Research Project
2012873
DESCRIPTION: (Applicant's Abstract) Inhalation of Tobacco smoke is associated with increased risks of cancer and various infections including AIDS, and may reflect the deleterious effects of cigarette smoke on the immune system. However, the manner through which cigarette smoke affects the immune system is not clearly understood. Our results indicate that chronic exposures of rats to cigarette smoke impairs the antigen-mediated activation of lymphocytes (i.e., decreased antigen-induced Ca2+ response), and T cells from chronically nicotine-treated animals exhibit higher intracellular levels of inositol 1,4,5-triphosphate (IP3) and, upon activation with anti-CD3 or Con A, these cells are arrested in the G1 phase of the cell cycle. These studies suggest that nicotine may be the key or one of the key constituents of cigarette smoke causing immunosuppression. To delineate the mechanism through which nicotine affects the immune system, the working hypothesis of this proposal examines whether the angen-specific anergy of T Iymphocytes is intimately linked to a state of "activation" induced by nicotine in these cells.
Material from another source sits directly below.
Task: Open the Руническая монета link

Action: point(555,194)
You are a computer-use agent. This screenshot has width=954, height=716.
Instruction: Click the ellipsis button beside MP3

Experiments will include establishing the functional competency of T Iymphocytes from control (CON) and nicotine treated animals at various steps in the antigen-induced signal transduction pathway, in particular, the steps proximal to elevation of intracellular calcium including the activity of protein tyrosine kinases and phospholipase C gamma1. In addition, experiments are proposed to determine if the G1 arrest of nicotine-treated T lymphocytes reflects changes in the expression of the IL-2 gene and/or cyclins and cyclin-dependent kinases which control the various stages of the G1 to S transition. These studies will provide valuable information about the mechanism through which chronic cigarette smoking/nicotine affects the immune system and may help in delineating a pathway(s) for the antigen receptor-mediated T lymphocyte anergy ("tolerance"), which may account for the unresponsiveness of T cells in several diseases including AIDS.